GOAL OF THE EXERCISE: Copy the records below word for word, from the line containing "Click the Search Facebook field" through the line containing "click(215, 278)", with both of those lines included.

EXTRACTED INFORMATION:
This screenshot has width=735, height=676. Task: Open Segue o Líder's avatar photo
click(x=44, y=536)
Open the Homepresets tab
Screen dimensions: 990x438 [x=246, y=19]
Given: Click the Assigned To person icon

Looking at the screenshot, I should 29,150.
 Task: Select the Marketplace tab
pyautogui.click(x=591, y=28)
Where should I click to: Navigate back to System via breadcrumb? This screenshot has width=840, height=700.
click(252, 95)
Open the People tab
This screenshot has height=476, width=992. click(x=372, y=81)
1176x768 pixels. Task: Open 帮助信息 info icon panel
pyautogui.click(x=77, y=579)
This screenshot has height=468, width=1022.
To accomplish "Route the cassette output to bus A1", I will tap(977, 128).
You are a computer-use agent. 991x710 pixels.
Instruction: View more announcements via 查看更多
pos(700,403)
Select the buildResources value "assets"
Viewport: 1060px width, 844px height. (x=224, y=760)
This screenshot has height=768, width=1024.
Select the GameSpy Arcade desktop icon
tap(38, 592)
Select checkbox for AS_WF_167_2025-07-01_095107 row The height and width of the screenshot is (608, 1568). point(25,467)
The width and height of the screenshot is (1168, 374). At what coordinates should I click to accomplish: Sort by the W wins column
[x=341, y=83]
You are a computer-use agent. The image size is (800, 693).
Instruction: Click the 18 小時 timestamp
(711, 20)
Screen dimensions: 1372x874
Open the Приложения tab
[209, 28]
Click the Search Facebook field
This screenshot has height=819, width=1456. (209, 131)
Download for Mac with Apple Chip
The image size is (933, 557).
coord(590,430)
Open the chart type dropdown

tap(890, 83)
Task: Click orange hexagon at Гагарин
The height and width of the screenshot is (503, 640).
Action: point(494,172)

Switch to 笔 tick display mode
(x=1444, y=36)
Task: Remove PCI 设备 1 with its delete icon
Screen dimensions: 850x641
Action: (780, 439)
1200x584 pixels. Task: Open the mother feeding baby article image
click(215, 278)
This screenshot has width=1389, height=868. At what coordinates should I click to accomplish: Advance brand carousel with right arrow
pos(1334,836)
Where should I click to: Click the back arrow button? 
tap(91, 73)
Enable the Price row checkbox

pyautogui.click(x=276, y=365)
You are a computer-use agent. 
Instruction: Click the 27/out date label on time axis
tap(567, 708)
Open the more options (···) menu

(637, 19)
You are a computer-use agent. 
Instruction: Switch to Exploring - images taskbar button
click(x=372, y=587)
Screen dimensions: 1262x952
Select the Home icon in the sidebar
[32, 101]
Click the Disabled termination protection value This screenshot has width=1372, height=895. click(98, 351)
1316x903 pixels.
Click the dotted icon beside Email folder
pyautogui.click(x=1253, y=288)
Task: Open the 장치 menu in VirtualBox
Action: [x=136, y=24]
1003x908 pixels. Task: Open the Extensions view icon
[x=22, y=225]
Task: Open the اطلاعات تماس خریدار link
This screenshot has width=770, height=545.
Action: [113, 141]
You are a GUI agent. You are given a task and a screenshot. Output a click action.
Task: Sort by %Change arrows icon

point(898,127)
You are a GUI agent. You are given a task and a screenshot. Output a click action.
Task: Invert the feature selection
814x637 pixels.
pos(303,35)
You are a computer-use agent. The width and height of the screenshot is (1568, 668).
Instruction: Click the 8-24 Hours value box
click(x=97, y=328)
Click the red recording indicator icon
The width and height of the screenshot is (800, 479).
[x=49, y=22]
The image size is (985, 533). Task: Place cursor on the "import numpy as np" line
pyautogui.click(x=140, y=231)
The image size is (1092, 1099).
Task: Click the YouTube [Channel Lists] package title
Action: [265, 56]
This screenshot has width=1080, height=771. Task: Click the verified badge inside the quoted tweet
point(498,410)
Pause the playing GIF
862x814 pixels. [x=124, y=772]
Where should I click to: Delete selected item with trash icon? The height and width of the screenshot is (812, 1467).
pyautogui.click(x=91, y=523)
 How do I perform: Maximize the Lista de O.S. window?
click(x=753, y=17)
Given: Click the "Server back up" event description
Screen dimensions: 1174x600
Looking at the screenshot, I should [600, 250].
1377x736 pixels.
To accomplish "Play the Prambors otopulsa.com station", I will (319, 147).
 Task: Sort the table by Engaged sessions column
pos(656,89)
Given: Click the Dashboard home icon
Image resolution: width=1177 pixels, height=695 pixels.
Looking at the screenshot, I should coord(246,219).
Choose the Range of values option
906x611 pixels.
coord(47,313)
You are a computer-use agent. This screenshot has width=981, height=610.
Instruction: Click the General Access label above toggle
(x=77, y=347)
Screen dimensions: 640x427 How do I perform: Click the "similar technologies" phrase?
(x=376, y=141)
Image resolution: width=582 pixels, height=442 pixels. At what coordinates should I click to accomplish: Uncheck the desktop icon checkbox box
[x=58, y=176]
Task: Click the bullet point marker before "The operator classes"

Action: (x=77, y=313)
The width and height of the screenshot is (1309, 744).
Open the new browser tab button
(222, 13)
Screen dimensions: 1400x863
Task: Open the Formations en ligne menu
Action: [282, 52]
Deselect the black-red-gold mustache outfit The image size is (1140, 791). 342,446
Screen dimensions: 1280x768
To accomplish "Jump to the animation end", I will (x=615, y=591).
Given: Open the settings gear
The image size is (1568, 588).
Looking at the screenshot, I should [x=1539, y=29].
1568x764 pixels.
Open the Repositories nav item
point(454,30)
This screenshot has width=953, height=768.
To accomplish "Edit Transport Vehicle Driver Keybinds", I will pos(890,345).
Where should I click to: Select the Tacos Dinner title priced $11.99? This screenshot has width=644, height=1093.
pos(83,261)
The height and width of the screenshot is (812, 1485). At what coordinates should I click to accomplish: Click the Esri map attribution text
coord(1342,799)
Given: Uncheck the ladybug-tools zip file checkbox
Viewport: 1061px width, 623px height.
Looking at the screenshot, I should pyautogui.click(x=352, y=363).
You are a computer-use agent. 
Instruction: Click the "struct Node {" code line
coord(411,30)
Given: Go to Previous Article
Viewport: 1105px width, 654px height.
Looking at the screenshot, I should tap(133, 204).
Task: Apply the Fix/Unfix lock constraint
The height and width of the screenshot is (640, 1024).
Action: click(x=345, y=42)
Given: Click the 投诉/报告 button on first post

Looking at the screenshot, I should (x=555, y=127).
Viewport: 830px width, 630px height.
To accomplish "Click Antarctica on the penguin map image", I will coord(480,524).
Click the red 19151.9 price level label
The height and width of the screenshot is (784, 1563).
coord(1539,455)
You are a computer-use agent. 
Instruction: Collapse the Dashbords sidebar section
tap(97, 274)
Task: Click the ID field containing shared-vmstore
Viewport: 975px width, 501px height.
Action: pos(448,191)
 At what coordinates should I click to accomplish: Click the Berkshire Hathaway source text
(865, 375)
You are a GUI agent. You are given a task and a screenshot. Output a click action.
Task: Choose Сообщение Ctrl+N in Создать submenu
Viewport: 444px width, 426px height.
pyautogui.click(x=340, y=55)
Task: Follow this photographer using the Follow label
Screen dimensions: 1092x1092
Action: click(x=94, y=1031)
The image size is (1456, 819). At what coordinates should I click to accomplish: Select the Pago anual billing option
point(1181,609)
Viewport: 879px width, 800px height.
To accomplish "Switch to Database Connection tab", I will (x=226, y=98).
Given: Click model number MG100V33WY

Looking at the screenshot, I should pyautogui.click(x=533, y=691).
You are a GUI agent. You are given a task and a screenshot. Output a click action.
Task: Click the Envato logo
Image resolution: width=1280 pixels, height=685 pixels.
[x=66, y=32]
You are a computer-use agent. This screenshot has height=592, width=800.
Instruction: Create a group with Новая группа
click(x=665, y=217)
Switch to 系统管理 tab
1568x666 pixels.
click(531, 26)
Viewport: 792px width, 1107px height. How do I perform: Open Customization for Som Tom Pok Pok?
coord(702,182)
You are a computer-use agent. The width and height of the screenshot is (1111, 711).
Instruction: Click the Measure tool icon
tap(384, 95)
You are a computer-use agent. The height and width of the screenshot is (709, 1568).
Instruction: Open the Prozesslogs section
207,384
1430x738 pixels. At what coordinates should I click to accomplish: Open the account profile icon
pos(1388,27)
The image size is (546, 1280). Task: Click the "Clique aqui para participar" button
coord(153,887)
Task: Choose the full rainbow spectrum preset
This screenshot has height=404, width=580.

TASK ANSWER:
Click the Search Facebook field
This screenshot has height=819, width=1456. (209, 131)
Download for Mac with Apple Chip
The image size is (933, 557).
coord(590,430)
Open the chart type dropdown

tap(890, 83)
Task: Click orange hexagon at Гагарин
The height and width of the screenshot is (503, 640).
Action: point(494,172)

Switch to 笔 tick display mode
(x=1444, y=36)
Task: Remove PCI 设备 1 with its delete icon
Screen dimensions: 850x641
Action: (780, 439)
1200x584 pixels. Task: Open the mother feeding baby article image
click(215, 278)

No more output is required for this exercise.